At night: the snow. Always this unvarying
deepening. No sound, no wind, no life:
I am not yet dead. Nor sleeping.
Ask for a sign you will not get one.
Ask for time the bottom drops out
and steadily unravels, an uncontrollable

white thread unspinning the winding-sheet.
In my cedar chest the folded gowns
turn over and sigh to each other,
lost in dreams of breezes belonging to spring evenings.
Once I could move where now it is all mind,
all solitude. Nights like this it seems impossible he could make
a difference. Even the steps have surrendered to be stone:
There is a kind of vacancy too immense to ever melt.

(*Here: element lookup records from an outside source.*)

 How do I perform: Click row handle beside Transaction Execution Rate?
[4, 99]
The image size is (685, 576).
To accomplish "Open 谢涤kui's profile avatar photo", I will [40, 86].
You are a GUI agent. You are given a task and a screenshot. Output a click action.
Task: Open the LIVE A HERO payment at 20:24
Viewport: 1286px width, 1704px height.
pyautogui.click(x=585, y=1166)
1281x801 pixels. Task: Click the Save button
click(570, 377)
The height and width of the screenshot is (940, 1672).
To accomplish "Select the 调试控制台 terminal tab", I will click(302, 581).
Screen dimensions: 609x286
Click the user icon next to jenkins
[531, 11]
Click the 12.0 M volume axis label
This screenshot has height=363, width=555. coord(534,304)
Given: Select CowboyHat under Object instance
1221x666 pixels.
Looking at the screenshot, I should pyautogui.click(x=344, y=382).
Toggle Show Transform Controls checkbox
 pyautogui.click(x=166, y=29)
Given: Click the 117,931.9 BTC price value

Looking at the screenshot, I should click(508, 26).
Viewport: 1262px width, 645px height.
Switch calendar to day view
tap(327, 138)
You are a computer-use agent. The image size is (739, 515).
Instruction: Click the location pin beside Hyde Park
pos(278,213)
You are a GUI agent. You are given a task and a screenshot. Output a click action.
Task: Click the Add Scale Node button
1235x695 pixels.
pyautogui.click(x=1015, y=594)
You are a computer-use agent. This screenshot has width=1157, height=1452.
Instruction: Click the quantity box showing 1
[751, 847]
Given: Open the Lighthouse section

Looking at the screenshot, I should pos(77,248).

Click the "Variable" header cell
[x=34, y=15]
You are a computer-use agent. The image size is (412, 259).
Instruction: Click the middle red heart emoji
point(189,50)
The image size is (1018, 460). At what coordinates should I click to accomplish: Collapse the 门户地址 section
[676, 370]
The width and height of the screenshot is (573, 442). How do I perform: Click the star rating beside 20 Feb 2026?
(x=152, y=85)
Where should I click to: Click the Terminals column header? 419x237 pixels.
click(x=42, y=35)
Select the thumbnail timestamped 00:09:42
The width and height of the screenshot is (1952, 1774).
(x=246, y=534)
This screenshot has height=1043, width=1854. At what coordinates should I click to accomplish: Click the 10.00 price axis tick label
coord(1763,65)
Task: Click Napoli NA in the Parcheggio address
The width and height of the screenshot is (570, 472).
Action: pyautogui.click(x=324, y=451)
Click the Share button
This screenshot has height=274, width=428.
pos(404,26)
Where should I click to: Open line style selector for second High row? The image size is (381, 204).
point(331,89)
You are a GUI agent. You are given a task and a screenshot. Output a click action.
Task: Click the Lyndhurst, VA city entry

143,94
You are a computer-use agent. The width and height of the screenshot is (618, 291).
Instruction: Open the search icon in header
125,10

3. Prisoner of the Golden Cage

Now, in this blue room, we will give ourself
up, let the long siege go, like a fist
opening to find the crushed bug flown.
Come cousin, it is the hour of surrender:
let us not say it is not so. Snow
is falling on the mosque, is falling
on the gold dome. I remember
lessons we received at the hands of the Master
who pinned butterflies to the enormous page
and turned it. Once there was something here,
but that was a long time ago, another world.
Please don’t be angry: the sea is singing
me to sleep, the water pouring its green
poison into my ear: earth ends, earth ends.